• **SELECTION**
Staying competitive in a global economy is a critical issue for any country, but supporting healthcare for an aging population with a shrinking GDP is a double-challenge.

Is Japan, with its low fertility rate, bucking this conventional wisdom?

Much has been written about Japan’s shrinking population. The population stopped growing and flattened at 127 million since 2006, but by 2050 it will shrink to 90 or 110 million, depending which projections you believe. Interestingly, the working age population is already in decline. It fell from 85 million to 80 million in the past 10 years (the 65+ group increased from 24 to 30 million in the same period).
 
There is much discussion about this demographic drag on GNP, and how to motivate Japan’s women to bear more than 1.13 children. But none of the strategies have worked so far. Hence, the inevitable debate over whether Japan should encourage immigration, whether this homogeneous culture can become a melting pot. So far, the government hasn’t embraced immigration.

• **STATED TASK 1**
List every population figure given in millions in the passage on Japan's shrinking population.
• **STATED TASK 2**
Write the next paragraph of the passage on Japan's shrinking population, continuing after its last sentence.

• **RAW DATA**
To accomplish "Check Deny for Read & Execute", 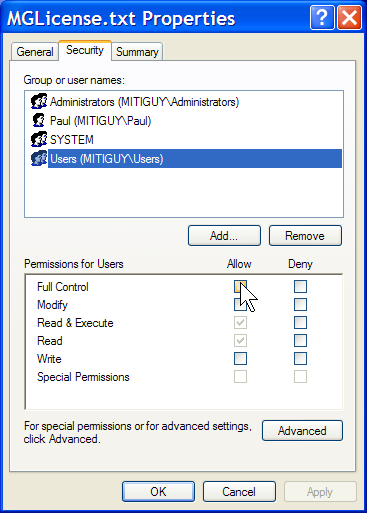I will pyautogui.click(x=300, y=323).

• **REPLY 1**
127 million, 90 million, 110 million, 85 million, 80 million, 24 million, 30 million

• **REPLY 2**
There are alternate ways to look at this demographic situation. The research paper The Economic Impact of the Black Death (David Routt, 2010) looks at the Bubonic Plague, which decimated 1/3 of Europe’s population in the 14th century. Many studies focused on the physical, social, and cultural destruction caused by the Plauge, but Routt’s study looks at economic effects. The resulting labor shortage stimulated incomes in the centuries following the Plague, leading to greater freedom on the personal level and greater efficiency on the management level. One theory sees these changes as the forerunner of the Enlightenment Period.
 
In the past 10 years, Japan’s per capita GNP grew 7.5%, a hair more than the U.S. In the same period, the per capita income of Japan’s working age people increased almost double that of the US (14.3%). Maybe a shrinking population is not a bad thing, if the country can manage its health and pension budgets.
 
Could it be that the coming decline to 100 million will trigger a “Japanese Renaissance?” Not to mention more elbow room on the Metro.